TASK DESCRIPTION: Answer with a number only, stating how many lines of the records hold the word "agent".

RECORD EXCERPTS:
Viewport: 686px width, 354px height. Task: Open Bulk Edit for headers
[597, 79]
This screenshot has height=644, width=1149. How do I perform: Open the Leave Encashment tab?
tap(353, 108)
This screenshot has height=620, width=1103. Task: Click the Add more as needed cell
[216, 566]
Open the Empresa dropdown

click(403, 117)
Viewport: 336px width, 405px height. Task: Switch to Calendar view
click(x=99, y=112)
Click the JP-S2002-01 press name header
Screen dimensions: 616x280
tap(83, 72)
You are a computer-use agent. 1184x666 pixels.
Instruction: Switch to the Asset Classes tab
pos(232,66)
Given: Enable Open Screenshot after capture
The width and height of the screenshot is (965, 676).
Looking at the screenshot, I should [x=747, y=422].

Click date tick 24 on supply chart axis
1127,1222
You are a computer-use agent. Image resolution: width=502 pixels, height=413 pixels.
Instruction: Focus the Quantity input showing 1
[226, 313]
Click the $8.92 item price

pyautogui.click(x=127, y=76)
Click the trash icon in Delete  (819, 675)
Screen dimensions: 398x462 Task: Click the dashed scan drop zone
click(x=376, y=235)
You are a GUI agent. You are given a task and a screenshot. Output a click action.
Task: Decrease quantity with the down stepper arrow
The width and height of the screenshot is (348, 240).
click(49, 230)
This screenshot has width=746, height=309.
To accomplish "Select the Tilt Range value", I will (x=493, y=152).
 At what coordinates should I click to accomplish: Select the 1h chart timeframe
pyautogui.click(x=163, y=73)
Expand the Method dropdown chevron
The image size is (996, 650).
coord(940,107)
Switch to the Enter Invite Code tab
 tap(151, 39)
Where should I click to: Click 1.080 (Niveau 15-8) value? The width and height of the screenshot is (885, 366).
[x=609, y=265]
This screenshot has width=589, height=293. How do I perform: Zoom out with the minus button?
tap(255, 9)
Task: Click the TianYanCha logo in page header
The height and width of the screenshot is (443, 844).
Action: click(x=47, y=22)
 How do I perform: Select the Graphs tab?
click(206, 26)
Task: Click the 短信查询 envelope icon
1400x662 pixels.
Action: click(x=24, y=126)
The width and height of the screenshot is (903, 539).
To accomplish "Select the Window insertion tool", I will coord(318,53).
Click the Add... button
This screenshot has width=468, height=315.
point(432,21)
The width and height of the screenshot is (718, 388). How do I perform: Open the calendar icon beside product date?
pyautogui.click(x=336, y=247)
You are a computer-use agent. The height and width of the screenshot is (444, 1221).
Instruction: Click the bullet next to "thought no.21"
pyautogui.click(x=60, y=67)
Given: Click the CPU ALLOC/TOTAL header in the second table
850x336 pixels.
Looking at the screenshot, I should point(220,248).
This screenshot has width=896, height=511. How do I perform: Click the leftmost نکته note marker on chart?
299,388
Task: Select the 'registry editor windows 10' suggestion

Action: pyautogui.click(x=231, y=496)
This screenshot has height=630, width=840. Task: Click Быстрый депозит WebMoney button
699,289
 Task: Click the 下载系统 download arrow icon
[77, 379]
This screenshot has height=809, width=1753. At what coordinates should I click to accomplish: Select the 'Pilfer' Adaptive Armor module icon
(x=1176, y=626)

TASK ANSWER: 4